EXTRACTED MATERIAL START

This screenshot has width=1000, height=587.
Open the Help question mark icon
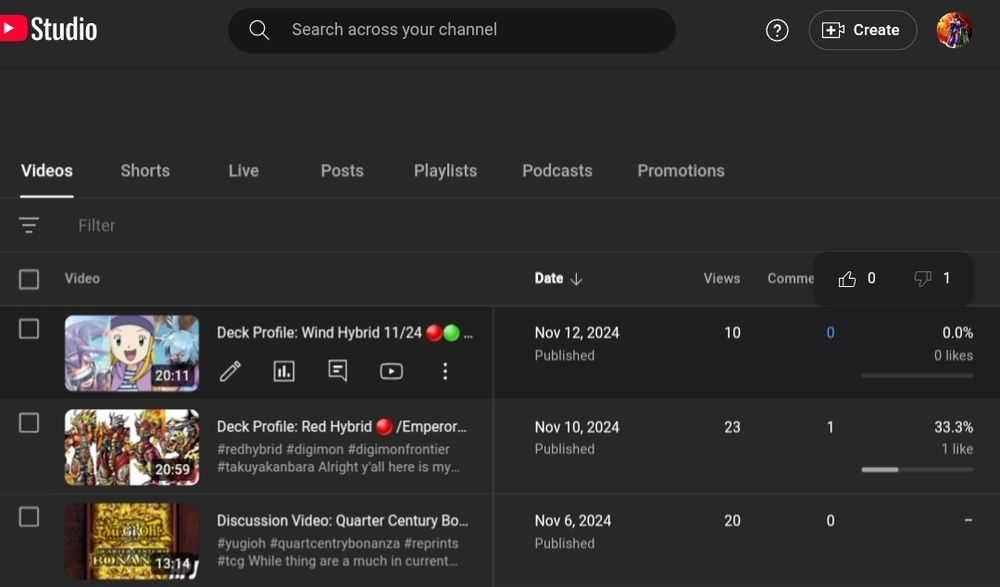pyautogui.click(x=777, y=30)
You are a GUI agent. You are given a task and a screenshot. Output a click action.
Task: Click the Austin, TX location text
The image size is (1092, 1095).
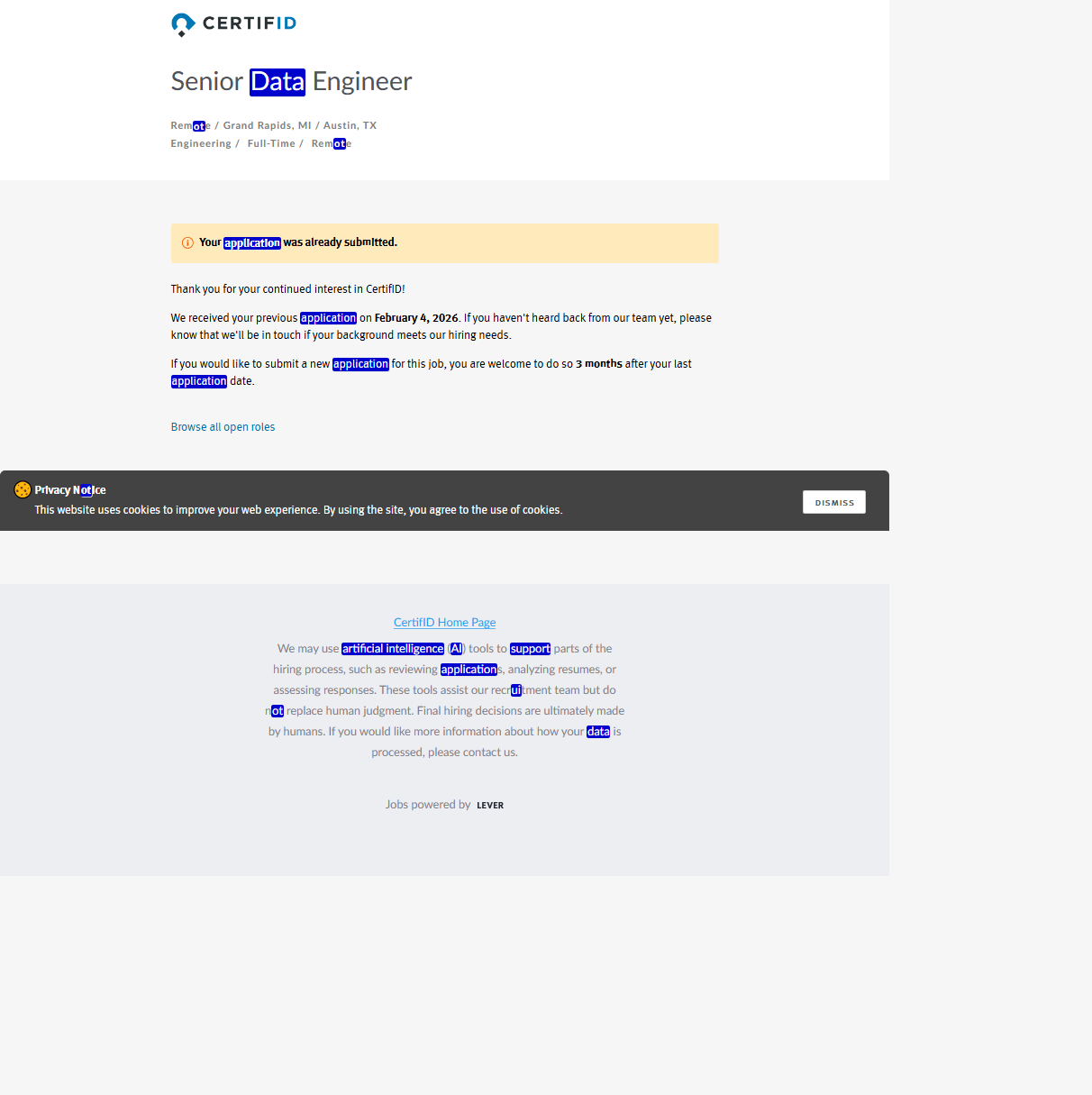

EXTRACTED MATERIAL END

WHAT NEEDS TO BE DONE
Retype the data word for word, please, and keep the images out.

SOLUTION FOR THIS TASK
This screenshot has width=1000, height=587.
Open the Help question mark icon
pyautogui.click(x=777, y=30)
You are a GUI agent. You are given a task and a screenshot. Output a click action.
Task: Click the Austin, TX location text
The image size is (1092, 1095).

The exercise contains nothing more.